CBRBingo – Sportsball and People
As I read Ivon, I couldn’t help thinking that this would be a much better book if Jasper Fforde had written it. Fforde is a master of taking a crazy premise and populating it with such skillfully drawn living breathing humans that the setting becomes real. This is Aylwin’s first novel, and he isn’t there yet.
In the world of Ivon, sport is everything. Set in our future, after a series of pandemics that killed off all but the fittest, almost all of humanity lives in the Perpetual Era where society, the economy and international relations are organised around sporting contests. Citizens are stratified by sporting ability, highly specialised in a subset of skills of a particular sport, and are placed in stasis at the end of their allotted lifespan. A few holdout areas, including Wales, still live in the Lapsed Era, where sport means less, but also more. “Fun, style and excellence.”
Dusty is an elite cricketer, recently decommissioned from playing for London and having a difficult adjustment. He secretly harbours pride in his accomplishments, which rightly belong to the collective rather than the individual. As a member of the elite class he is allowed to travel to Wales, and while there he encounters Ricky and Dee, former fellow elite cricketers exiled to Wales, and their son Ivon, a sporting prodigy. Watching sport in Wales shakes Dusty to the core.
Hearing about a society built on sport has a similar impact on Ivon, who is hungry for a new challenge. So he returns to London with Dusty, and experiences a Brave New World type of culture clash, the savage from the reservation whose skills are an invaluable asset, but who can only be made to fit by giving up everything that he values.
Early Riser is a bigger leap away from our reality.
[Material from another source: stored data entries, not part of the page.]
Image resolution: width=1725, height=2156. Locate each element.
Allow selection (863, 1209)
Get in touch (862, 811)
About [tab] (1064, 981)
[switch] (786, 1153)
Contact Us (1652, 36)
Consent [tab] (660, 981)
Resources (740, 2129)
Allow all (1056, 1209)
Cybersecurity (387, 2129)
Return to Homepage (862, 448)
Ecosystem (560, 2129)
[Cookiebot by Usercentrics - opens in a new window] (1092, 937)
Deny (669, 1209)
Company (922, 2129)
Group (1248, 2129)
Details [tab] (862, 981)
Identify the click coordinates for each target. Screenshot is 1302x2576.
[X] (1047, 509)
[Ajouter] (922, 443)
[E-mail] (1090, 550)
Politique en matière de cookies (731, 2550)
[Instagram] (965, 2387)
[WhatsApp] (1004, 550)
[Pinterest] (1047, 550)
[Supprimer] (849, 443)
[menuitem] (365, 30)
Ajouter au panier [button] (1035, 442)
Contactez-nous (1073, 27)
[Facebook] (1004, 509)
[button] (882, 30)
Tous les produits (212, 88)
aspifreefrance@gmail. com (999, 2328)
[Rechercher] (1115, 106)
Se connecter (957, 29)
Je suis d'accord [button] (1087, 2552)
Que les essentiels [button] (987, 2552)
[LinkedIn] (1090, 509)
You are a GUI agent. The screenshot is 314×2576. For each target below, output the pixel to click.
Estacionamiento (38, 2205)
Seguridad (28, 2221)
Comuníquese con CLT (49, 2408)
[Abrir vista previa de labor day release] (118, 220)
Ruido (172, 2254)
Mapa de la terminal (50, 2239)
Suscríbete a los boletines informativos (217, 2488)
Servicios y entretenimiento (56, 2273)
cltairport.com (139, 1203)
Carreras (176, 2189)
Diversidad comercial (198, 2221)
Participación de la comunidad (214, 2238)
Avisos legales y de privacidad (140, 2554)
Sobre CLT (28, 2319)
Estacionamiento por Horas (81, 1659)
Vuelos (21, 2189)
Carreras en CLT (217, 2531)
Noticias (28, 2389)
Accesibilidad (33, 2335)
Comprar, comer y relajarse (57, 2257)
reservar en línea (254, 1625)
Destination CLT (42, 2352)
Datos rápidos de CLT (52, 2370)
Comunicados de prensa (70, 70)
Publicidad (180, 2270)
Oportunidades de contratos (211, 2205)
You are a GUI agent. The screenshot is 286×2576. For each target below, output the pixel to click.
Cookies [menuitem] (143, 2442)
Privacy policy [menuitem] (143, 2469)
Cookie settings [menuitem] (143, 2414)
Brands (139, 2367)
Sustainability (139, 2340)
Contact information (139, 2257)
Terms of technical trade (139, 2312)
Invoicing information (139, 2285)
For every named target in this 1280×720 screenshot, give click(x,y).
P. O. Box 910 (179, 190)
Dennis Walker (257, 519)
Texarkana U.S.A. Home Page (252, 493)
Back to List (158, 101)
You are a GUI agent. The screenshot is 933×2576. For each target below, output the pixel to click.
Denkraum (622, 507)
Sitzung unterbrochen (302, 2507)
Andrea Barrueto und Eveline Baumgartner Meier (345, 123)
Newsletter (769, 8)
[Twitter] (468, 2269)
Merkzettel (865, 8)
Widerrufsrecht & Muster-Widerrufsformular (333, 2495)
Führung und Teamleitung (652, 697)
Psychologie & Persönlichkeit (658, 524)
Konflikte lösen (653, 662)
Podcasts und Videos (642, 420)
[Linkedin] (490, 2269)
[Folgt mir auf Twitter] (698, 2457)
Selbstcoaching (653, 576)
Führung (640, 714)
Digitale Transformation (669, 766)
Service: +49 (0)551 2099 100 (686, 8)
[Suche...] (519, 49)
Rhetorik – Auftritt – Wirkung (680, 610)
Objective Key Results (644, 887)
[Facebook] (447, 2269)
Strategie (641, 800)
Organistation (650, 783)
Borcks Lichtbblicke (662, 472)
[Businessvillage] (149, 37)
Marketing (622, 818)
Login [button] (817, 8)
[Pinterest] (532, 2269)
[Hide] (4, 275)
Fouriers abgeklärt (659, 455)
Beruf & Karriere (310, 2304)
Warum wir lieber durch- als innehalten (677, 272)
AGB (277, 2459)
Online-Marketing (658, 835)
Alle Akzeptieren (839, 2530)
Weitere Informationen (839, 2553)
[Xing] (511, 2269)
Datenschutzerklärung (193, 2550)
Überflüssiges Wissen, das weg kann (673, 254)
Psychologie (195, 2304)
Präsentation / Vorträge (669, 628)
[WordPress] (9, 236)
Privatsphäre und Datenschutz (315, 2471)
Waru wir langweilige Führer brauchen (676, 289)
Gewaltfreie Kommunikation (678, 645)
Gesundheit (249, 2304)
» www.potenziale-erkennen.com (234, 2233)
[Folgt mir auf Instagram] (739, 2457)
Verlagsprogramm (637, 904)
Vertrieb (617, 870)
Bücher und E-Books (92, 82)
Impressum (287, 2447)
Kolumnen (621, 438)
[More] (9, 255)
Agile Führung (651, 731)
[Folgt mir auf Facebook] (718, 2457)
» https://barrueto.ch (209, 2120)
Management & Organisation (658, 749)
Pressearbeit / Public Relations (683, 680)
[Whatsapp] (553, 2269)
Humanity hibernates. Humanity has always hibernated. Human society is and always has been organised around the imperative to survive the bleakness of winter. Only the Consuls stay awake to protect the sleepers from the nightwalkers, villains and wintervolk.
Charlie Worthing is a novice Consul. Only one third of first-timers see the Spring, but Charlie’s odds lengthen dramatically when he is catapulted by a series of hilariously unfortunate events into a dangerous assignment. Stuck in remote Sector 12 in central Wales after Slumberdown, he is tasked with investigating a viral dream that causes paranoia and murderous psychosis, and becomes entangled in the machinations of the RealSleep protest movement and the voracious HiberTech corporation.
Charlie’s struggle to stay alive, and to find out what the hell is going on in Sector 12, is captivating. As are the misfits he encounters, awake out of season for a range of sanctioned and unsanctioned reasons, pulling Charlie in different directions. “The Winter isn’t a season. It’s a calling.”
I found myself questioning the building blocks of Ivon’s society. There is no way that tens of thousands of people pumping away in a stadium for a few hours plus even the most energetic bouts of shagging between the fittest of people could power the energy needs of a high tech society. And there was little beneath the surface of the premise, or the characters. But Fforde’s world, slumbering through a winter haunted by strange creatures and stranger people, protected by intrepid Consuls, corporations looking for new ways to cash in, that I could believe.